‘Aisyiyah Pelopor Kesetaraaan Gender Sejak Awal Berdirinya
YOGYAKARTA – ‘Aisyiyah telah menjadi pelopor dalam memperjuangkan kesetaraan gender sejak tahun 1928, jauh sebelum konsep GEDSI diperkenalkan dalam ranah kebijakan publik. Hal tersebut disampaikan oleh Amich Alhumami, Deputi Bidang Pembangunan Manusia, Masyarakat, dan Kebudayaan Bappenas RI, dalam kegiatan Jambore Kader Qaryah Thayyibah ‘Aisyiyah pada Sabtu (9/11/24) di Masjid Walidah Dahlan UNISA Yogyakarta. “Perjuangan ‘Aisyiyah untuk kesetaraan bukan hal baru, melainkan cerminan visi progresif yang relevan dengan tuntutan masa kini,” ucap Amich.

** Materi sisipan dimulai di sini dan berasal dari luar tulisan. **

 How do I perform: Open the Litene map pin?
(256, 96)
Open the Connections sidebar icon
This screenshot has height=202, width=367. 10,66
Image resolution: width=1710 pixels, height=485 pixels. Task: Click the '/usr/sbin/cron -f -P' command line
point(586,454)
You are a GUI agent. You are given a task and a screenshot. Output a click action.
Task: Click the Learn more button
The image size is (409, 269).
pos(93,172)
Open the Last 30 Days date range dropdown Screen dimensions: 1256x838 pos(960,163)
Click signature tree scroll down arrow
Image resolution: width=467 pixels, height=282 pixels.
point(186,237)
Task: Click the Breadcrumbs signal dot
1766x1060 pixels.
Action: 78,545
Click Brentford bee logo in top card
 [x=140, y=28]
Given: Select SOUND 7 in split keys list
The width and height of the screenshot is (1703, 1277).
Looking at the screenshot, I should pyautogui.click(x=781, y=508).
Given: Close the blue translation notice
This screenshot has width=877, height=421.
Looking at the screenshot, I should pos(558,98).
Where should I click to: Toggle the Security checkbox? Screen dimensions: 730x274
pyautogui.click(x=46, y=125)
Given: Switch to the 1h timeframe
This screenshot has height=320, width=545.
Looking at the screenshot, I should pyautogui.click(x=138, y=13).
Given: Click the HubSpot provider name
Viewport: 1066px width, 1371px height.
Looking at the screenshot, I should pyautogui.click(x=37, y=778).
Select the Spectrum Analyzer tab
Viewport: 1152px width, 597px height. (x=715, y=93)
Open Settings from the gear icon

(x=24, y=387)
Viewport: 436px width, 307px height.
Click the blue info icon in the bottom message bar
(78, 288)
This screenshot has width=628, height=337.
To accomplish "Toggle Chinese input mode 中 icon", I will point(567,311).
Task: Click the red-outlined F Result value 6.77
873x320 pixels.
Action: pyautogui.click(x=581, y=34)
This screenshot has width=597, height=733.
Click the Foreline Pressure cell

Amich juga menyoroti tantangan sosial budaya yang kerap menghambat partisipasi perempuan dalam sektor formal, terutama di pasar tenaga kerja, di mana angka partisipasi perempuan masih di kisaran 56%. “Dalam agenda Indonesia Emas, kita harus memastikan hambatan sosial budaya ini dapat dikurangi, agar potensi perempuan Indonesia dapat lebih optimal terwujud,” paparnya.
Dalam kegiatan yang bertemakan “Kepemimpinan Perempuan Berperspektif GEDSI untuk Perubahan Berkelanjutan di Komunitas” ini, Amich Alhumami juga mengapresiasi kontribusi nyata Muhammadiyah dan ‘Aisyiyah dalam membangun kapasitas komunitas melalui pendekatan dakwah bil hal dan program pemberdayaan masyarakat, yang melibatkan kegiatan ekonomi produktif dan pelayanan pendidikan serta kesehatan yang inklusif.
Amich mendorong kader-kader Muhammadiyah dan ‘Aisyiyah untuk terus menjadi garda terdepan dalam inovasi sosial dan program-program pemberdayaan, guna mendukung pencapaian visi Indonesia Emas 2045.
Ketua Umum PP ‘Aisyiyah, Salmah Orbayinah menyoroti kepemimpinan yang inklusif untuk mendukung kesetaraan bagi semua. Menurutnya, kepemimpinan yang inklusif ialah kepemimpinan yang menyadari bahwa setiap individu apapun latar belakang nya berhak memiliki kesempatan yang sama untuk berkembang dan berkontribusi.
“Kepemimpinan yang inklusif berarti menyediakan ruang bagi Perempuan dengan disabilitas untuk berbicara, untuk terlibat dan juga untuk mejadi agen perubahan tanpa rasa takut akan stigma maupun diskriminasi.
Salmah juga mengatakan bahwa pentingnya kepemimpinan perempuan dalam konteks gender dan inklusi tidak dapat dipandang sebelah mata meski tantangan yang dihadapi sangat besar potensi untuk menciptakan perubahan positif melalui kebijakan inklusif dan pemberdayaan perempuan salah satunya yaitu Perempuan disabilitas sangatlah besar. Oleh karena itu ‘Aisyiyah mendorong perempuan untuk mengambil peran kepemimpinan lebih luas lagi, baik di sektor publik maupun swasta dan ini merupakan kunci untuk menciptakan masyarakat yang lebih adil dan setara.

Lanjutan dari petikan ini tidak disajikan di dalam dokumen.